## Data extracts
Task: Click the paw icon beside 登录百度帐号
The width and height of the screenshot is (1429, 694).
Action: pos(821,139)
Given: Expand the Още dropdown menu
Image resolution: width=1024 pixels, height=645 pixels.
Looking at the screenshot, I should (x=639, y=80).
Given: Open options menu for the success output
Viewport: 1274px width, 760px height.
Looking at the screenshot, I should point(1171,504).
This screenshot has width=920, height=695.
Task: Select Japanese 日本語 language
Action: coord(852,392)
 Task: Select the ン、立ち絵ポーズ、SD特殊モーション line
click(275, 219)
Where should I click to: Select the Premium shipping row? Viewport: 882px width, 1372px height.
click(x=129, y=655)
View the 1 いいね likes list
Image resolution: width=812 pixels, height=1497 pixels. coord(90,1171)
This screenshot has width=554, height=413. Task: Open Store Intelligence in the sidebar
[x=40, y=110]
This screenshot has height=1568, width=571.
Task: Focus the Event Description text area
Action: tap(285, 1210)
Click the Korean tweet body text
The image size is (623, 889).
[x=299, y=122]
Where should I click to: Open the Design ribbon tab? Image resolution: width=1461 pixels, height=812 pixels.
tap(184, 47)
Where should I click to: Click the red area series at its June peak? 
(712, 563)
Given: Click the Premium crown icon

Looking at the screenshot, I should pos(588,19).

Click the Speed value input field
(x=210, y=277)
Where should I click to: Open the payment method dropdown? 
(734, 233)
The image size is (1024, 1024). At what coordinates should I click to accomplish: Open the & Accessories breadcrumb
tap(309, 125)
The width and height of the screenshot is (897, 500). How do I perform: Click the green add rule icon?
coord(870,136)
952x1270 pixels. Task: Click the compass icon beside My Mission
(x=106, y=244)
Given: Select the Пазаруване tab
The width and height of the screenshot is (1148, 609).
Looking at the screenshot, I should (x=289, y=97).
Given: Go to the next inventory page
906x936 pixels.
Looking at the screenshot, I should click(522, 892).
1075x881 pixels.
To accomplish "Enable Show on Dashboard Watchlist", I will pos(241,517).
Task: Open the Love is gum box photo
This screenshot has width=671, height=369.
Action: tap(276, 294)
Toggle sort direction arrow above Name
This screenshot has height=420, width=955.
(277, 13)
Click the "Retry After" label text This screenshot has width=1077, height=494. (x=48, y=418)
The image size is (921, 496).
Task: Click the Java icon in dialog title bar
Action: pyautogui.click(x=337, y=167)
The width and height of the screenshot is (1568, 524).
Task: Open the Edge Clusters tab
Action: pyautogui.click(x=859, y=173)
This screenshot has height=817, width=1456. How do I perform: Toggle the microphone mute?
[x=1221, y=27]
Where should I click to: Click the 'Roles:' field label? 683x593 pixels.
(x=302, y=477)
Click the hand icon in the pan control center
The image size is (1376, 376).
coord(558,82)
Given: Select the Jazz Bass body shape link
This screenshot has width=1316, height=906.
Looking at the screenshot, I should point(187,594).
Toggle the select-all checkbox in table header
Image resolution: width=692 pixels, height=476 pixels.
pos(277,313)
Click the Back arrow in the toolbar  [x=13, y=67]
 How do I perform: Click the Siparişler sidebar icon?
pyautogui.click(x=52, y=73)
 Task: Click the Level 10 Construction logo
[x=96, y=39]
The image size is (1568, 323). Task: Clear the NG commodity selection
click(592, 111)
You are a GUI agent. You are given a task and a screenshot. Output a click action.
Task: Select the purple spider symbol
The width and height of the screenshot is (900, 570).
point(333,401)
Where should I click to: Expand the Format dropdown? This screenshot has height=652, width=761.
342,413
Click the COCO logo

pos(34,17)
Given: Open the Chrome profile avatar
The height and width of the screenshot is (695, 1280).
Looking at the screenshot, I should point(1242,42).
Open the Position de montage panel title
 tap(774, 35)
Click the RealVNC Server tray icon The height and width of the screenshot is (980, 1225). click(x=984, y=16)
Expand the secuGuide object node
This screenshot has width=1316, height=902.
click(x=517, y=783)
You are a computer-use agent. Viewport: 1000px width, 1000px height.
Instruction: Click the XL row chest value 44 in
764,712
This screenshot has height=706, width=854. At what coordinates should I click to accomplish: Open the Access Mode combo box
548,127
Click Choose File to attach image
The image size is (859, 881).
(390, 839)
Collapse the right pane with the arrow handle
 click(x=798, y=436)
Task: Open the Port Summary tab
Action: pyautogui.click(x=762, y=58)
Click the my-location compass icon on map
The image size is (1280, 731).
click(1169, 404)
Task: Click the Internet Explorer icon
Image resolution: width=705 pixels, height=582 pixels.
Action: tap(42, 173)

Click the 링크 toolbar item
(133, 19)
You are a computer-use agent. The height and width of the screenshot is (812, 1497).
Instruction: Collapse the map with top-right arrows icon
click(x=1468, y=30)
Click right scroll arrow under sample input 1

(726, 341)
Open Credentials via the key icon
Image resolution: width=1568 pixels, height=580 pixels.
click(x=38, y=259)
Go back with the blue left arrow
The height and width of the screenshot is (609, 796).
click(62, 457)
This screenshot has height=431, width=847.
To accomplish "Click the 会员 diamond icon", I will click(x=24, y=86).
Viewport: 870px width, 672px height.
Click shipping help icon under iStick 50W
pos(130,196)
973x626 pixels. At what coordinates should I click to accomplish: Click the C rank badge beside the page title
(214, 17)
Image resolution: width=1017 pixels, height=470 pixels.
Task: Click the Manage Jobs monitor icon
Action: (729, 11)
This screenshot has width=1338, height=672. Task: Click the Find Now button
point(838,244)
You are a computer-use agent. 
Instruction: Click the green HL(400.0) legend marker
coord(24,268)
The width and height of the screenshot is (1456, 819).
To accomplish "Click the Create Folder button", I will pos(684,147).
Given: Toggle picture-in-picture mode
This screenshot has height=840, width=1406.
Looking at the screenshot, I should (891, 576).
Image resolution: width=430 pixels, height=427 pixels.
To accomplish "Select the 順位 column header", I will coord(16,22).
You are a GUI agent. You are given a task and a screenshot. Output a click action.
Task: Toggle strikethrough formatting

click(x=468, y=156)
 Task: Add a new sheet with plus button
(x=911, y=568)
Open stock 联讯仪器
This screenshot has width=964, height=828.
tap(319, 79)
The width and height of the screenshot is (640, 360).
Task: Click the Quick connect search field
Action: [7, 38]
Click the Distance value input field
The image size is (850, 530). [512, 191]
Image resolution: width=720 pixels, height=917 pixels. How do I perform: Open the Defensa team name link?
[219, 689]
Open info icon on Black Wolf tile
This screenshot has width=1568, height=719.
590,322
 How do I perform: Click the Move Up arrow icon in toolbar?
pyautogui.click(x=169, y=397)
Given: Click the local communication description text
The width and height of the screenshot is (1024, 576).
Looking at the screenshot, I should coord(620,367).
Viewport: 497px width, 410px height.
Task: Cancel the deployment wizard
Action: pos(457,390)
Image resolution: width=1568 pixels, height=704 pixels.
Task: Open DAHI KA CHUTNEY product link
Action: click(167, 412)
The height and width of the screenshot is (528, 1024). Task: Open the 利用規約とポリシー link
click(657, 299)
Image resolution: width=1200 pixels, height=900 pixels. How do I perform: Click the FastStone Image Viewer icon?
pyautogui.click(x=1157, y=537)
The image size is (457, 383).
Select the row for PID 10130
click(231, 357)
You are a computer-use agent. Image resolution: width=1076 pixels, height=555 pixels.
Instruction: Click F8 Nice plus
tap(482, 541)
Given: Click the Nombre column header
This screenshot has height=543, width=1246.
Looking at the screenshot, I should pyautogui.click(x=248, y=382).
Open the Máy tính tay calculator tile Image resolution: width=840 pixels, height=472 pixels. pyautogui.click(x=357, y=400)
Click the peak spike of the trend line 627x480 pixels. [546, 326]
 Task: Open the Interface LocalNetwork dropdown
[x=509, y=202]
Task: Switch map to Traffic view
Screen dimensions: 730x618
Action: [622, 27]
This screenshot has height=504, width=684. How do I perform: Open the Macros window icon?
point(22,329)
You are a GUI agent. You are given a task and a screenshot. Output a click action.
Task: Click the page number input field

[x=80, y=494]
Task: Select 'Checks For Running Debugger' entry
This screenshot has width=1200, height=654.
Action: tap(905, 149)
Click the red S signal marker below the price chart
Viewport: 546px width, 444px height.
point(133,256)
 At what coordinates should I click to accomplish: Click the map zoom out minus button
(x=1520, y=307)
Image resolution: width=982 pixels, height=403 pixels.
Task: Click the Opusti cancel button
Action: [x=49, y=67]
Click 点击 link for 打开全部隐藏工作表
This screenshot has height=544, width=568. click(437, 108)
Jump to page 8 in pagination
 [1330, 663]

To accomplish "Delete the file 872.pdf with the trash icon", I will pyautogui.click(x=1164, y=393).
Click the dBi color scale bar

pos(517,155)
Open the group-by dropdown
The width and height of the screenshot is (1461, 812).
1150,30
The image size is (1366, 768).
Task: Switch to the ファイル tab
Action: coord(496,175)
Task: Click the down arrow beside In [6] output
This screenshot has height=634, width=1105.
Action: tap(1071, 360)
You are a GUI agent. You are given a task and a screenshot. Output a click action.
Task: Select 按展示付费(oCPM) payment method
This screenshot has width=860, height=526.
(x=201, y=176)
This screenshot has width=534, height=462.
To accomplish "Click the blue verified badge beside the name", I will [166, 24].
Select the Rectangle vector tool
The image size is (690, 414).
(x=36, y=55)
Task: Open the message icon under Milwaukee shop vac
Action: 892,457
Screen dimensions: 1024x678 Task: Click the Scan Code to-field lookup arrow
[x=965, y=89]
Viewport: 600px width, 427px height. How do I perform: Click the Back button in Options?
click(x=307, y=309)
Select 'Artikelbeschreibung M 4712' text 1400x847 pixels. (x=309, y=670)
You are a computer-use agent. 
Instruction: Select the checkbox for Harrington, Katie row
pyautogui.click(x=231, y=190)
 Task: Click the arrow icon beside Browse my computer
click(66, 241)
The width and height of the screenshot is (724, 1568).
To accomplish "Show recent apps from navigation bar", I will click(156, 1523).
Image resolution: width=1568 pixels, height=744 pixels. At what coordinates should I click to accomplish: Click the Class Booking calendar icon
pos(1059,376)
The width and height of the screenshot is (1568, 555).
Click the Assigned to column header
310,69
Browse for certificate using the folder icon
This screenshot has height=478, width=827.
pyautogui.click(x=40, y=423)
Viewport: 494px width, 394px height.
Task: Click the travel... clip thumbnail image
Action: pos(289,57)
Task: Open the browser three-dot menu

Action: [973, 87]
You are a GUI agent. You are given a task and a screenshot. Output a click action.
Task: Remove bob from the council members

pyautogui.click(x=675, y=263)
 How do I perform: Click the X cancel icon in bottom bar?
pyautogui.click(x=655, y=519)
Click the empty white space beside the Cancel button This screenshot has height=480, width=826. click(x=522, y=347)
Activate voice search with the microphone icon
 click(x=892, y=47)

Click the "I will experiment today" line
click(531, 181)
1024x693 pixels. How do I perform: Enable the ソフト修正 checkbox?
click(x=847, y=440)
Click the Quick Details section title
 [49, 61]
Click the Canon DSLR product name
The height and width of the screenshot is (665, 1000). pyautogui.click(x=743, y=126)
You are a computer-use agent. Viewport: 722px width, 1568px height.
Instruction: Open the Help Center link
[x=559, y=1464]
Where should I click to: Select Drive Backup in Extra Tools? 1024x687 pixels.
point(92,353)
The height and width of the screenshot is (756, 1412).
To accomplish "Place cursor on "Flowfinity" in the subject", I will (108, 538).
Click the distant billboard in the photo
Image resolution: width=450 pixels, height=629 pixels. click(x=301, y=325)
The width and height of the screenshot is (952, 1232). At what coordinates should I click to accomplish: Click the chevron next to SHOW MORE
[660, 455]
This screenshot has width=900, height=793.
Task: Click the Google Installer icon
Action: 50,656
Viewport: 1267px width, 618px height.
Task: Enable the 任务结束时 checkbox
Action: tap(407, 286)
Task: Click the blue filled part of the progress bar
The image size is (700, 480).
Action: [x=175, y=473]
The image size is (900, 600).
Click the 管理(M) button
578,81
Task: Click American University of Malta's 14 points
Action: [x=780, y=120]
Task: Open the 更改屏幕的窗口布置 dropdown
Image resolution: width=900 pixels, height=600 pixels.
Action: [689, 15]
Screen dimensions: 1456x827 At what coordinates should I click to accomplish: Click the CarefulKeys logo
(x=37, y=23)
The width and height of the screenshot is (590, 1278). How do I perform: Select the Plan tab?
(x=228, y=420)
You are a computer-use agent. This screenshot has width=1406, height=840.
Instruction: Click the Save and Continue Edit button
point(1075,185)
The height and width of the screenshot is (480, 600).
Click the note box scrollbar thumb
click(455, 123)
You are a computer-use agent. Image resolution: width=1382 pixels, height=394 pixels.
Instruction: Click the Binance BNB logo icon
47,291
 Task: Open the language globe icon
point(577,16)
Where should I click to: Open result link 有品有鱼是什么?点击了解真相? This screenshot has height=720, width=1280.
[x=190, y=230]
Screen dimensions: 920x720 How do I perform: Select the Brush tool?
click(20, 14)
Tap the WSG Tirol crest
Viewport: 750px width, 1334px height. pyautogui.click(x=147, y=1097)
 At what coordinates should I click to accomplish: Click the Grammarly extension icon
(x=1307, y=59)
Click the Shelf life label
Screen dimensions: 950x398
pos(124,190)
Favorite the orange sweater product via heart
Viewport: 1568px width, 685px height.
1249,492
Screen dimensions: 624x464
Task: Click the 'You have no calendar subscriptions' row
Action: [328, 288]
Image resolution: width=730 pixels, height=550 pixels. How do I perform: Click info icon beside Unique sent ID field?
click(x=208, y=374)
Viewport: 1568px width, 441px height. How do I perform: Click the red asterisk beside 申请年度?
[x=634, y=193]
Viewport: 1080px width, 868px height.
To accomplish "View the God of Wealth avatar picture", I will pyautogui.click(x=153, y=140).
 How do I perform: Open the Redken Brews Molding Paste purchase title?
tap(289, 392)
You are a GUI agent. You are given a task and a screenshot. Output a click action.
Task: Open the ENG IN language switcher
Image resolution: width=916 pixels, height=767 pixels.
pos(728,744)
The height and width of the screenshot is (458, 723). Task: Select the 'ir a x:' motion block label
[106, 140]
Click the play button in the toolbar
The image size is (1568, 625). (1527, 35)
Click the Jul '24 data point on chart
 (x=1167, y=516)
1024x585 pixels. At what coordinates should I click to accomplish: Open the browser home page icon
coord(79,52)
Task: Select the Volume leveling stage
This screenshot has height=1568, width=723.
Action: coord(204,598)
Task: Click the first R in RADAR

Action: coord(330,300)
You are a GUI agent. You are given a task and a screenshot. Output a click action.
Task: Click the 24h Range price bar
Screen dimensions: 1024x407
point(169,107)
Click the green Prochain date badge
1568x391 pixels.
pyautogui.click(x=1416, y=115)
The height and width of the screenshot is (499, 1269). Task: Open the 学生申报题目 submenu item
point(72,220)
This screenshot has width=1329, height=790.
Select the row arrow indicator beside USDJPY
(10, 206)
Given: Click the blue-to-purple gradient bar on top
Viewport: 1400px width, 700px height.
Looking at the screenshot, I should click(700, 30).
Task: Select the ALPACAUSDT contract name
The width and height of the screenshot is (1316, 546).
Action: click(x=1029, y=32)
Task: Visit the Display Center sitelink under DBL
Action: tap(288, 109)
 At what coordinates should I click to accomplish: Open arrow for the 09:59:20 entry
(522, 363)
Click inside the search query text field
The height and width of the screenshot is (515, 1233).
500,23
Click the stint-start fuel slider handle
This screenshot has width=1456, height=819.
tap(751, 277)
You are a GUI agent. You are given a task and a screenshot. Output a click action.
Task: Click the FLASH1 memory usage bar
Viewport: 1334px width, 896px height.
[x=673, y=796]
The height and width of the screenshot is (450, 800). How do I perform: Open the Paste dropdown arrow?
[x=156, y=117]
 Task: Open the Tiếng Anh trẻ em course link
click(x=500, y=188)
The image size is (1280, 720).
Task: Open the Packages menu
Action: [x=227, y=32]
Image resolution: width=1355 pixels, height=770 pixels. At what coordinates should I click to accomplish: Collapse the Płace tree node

## Exercise
Among the lines above, find the ones containing "node" and copy them.

## Answer area
Expand the secuGuide object node
Image resolution: width=1355 pixels, height=770 pixels. At what coordinates should I click to accomplish: Collapse the Płace tree node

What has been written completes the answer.